### To be done
Format these lines as a numbered list, leaving out any blank lines.

[Dataset entries]
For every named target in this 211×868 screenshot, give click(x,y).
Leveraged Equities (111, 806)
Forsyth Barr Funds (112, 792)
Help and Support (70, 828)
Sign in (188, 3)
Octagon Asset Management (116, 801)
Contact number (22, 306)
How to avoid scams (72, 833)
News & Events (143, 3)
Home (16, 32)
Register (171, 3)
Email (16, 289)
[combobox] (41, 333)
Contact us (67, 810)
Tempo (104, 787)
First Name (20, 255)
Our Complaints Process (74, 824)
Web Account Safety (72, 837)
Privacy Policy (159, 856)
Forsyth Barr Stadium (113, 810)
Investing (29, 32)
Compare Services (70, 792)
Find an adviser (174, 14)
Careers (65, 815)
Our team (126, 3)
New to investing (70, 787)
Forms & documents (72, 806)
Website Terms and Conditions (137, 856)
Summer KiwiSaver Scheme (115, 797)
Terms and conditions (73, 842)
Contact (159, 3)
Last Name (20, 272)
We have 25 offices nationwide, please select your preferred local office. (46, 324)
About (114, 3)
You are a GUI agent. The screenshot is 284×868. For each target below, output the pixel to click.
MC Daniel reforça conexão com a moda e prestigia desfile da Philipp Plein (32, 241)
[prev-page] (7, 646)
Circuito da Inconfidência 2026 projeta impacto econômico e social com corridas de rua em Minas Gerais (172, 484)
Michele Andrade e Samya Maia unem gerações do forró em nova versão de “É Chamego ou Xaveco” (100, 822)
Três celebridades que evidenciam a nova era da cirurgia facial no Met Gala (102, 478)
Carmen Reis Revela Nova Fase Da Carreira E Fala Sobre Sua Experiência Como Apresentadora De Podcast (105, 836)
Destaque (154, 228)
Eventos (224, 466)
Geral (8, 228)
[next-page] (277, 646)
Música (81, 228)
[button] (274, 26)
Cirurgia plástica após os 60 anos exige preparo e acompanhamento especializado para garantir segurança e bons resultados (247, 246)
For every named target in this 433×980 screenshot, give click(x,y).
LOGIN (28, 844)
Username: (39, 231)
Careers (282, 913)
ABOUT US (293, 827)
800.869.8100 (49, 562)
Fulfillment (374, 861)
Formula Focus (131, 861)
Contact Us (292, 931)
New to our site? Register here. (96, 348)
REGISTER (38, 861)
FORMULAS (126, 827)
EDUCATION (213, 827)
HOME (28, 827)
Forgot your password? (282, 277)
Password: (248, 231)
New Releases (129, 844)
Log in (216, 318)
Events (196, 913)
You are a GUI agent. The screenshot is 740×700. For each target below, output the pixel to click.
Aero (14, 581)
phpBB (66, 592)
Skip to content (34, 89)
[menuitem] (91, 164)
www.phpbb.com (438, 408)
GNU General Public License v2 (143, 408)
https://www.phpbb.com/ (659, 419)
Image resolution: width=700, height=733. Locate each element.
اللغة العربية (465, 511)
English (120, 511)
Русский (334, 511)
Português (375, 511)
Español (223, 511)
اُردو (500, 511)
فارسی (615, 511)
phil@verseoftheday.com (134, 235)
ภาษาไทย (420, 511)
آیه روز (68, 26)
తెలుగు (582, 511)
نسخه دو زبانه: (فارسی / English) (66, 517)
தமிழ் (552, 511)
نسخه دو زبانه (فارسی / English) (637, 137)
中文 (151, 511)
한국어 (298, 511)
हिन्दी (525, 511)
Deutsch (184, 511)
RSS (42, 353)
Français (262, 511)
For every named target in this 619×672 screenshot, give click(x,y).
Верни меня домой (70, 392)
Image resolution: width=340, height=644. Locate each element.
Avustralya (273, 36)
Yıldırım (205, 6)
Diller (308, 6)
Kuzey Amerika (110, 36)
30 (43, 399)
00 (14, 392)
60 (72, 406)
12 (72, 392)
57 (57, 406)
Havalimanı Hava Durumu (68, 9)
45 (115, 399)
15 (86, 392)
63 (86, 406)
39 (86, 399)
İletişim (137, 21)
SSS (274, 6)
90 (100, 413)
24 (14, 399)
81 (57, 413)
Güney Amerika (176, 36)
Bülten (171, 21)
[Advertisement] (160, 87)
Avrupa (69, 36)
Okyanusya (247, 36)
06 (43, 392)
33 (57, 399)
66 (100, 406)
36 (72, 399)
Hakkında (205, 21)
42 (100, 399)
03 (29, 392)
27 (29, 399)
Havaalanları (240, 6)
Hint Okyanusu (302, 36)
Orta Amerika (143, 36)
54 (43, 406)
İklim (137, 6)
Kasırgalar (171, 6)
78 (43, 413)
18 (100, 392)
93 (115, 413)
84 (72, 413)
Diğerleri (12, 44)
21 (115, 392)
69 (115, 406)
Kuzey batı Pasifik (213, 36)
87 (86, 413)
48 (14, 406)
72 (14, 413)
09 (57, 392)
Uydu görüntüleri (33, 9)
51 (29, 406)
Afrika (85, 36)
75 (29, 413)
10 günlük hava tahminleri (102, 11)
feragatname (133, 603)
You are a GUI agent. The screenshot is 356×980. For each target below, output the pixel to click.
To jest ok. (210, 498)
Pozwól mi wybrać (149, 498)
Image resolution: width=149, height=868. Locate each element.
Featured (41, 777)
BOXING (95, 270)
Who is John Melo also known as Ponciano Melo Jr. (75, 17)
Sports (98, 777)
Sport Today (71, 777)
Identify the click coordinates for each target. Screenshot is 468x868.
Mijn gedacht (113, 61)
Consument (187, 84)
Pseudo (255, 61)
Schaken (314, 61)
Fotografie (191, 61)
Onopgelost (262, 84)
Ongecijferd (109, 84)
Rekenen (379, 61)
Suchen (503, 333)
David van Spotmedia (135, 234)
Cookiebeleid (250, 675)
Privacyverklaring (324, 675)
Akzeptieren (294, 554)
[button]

### Task result
1. For every named target in this 211×868 screenshot, give click(x,y).
2. Leveraged Equities (111, 806)
3. Forsyth Barr Funds (112, 792)
4. Help and Support (70, 828)
5. Sign in (188, 3)
6. Octagon Asset Management (116, 801)
7. Contact number (22, 306)
8. How to avoid scams (72, 833)
9. News & Events (143, 3)
10. Home (16, 32)
11. Register (171, 3)
12. Email (16, 289)
13. [combobox] (41, 333)
14. Contact us (67, 810)
15. Tempo (104, 787)
16. First Name (20, 255)
17. Our Complaints Process (74, 824)
18. Web Account Safety (72, 837)
19. Privacy Policy (159, 856)
20. Forsyth Barr Stadium (113, 810)
21. Investing (29, 32)
22. Compare Services (70, 792)
23. Find an adviser (174, 14)
24. Careers (65, 815)
25. Our team (126, 3)
26. New to investing (70, 787)
27. Forms & documents (72, 806)
28. Website Terms and Conditions (137, 856)
29. Summer KiwiSaver Scheme (115, 797)
30. Terms and conditions (73, 842)
31. Contact (159, 3)
32. Last Name (20, 272)
33. We have 25 offices nationwide, please select your preferred local office. (46, 324)
34. About (114, 3)
35. You are a GUI agent. The screenshot is 284×868. For each target below, output the pixel to click.
36. MC Daniel reforça conexão com a moda e prestigia desfile da Philipp Plein (32, 241)
37. [prev-page] (7, 646)
38. Circuito da Inconfidência 2026 projeta impacto econômico e social com corridas de rua em Minas Gerais (172, 484)
39. Michele Andrade e Samya Maia unem gerações do forró em nova versão de “É Chamego ou Xaveco” (100, 822)
40. Três celebridades que evidenciam a nova era da cirurgia facial no Met Gala (102, 478)
41. Carmen Reis Revela Nova Fase Da Carreira E Fala Sobre Sua Experiência Como Apresentadora De Podcast (105, 836)
42. Destaque (154, 228)
43. Eventos (224, 466)
44. Geral (8, 228)
45. [next-page] (277, 646)
46. Música (81, 228)
47. [button] (274, 26)
48. Cirurgia plástica após os 60 anos exige preparo e acompanhamento especializado para garantir segurança e bons resultados (247, 246)
49. For every named target in this 433×980 screenshot, give click(x,y).
50. LOGIN (28, 844)
51. Username: (39, 231)
52. Careers (282, 913)
53. ABOUT US (293, 827)
54. 800.869.8100 (49, 562)
55. Fulfillment (374, 861)
56. Formula Focus (131, 861)
57. Contact Us (292, 931)
58. New to our site? Register here. (96, 348)
59. REGISTER (38, 861)
60. FORMULAS (126, 827)
61. EDUCATION (213, 827)
62. HOME (28, 827)
63. Forgot your password? (282, 277)
64. Password: (248, 231)
65. New Releases (129, 844)
66. Log in (216, 318)
67. Events (196, 913)
68. You are a GUI agent. The screenshot is 740×700. For each target below, output the pixel to click.
69. Aero (14, 581)
70. phpBB (66, 592)
71. Skip to content (34, 89)
72. [menuitem] (91, 164)
73. www.phpbb.com (438, 408)
74. GNU General Public License v2 (143, 408)
75. https://www.phpbb.com/ (659, 419)
76. Image resolution: width=700, height=733. Locate each element.
77. اللغة العربية (465, 511)
78. English (120, 511)
79. Русский (334, 511)
80. Português (375, 511)
81. Español (223, 511)
82. اُردو (500, 511)
83. فارسی (615, 511)
84. phil@verseoftheday.com (134, 235)
85. ภาษาไทย (420, 511)
86. آیه روز (68, 26)
87. తెలుగు (582, 511)
88. نسخه دو زبانه: (فارسی / English) (66, 517)
89. தமிழ் (552, 511)
90. نسخه دو زبانه (فارسی / English) (637, 137)
91. 中文 (151, 511)
92. 한국어 (298, 511)
93. हिन्दी (525, 511)
94. Deutsch (184, 511)
95. RSS (42, 353)
96. Français (262, 511)
97. For every named target in this 619×672 screenshot, give click(x,y).
98. Верни меня домой (70, 392)
99. Image resolution: width=340, height=644. Locate each element.
100. Avustralya (273, 36)
101. Yıldırım (205, 6)
102. Diller (308, 6)
103. Kuzey Amerika (110, 36)
104. 30 (43, 399)
105. 00 (14, 392)
106. 60 (72, 406)
107. 12 (72, 392)
108. 57 (57, 406)
109. Havalimanı Hava Durumu (68, 9)
110. 45 (115, 399)
111. 15 (86, 392)
112. 63 (86, 406)
113. 39 (86, 399)
114. İletişim (137, 21)
115. SSS (274, 6)
116. 90 (100, 413)
117. 24 (14, 399)
118. 81 (57, 413)
119. Güney Amerika (176, 36)
120. Bülten (171, 21)
121. [Advertisement] (160, 87)
122. Avrupa (69, 36)
123. Okyanusya (247, 36)
124. 06 (43, 392)
125. 33 (57, 399)
126. 66 (100, 406)
127. 36 (72, 399)
128. Hakkında (205, 21)
129. 42 (100, 399)
130. 03 (29, 392)
131. 27 (29, 399)
132. Havaalanları (240, 6)
133. Hint Okyanusu (302, 36)
134. Orta Amerika (143, 36)
135. 54 (43, 406)
136. İklim (137, 6)
137. Kasırgalar (171, 6)
138. 78 (43, 413)
139. 18 (100, 392)
140. 93 (115, 413)
141. 84 (72, 413)
142. Diğerleri (12, 44)
143. 21 (115, 392)
144. 69 (115, 406)
145. Kuzey batı Pasifik (213, 36)
146. 87 (86, 413)
147. 48 (14, 406)
148. 72 (14, 413)
149. 09 (57, 392)
150. Uydu görüntüleri (33, 9)
151. 51 (29, 406)
152. Afrika (85, 36)
153. 75 (29, 413)
154. 10 günlük hava tahminleri (102, 11)
155. feragatname (133, 603)
156. You are a GUI agent. The screenshot is 356×980. For each target below, output the pixel to click.
157. To jest ok. (210, 498)
158. Pozwól mi wybrać (149, 498)
159. Image resolution: width=149, height=868. Locate each element.
160. Featured (41, 777)
161. BOXING (95, 270)
162. Who is John Melo also known as Ponciano Melo Jr. (75, 17)
163. Sports (98, 777)
164. Sport Today (71, 777)
165. Identify the click coordinates for each target. Screenshot is 468x868.
166. Mijn gedacht (113, 61)
167. Consument (187, 84)
168. Pseudo (255, 61)
169. Schaken (314, 61)
170. Fotografie (191, 61)
171. Onopgelost (262, 84)
172. Ongecijferd (109, 84)
173. Rekenen (379, 61)
174. Suchen (503, 333)
175. David van Spotmedia (135, 234)
176. Cookiebeleid (250, 675)
177. Privacyverklaring (324, 675)
178. Akzeptieren (294, 554)
179. [button]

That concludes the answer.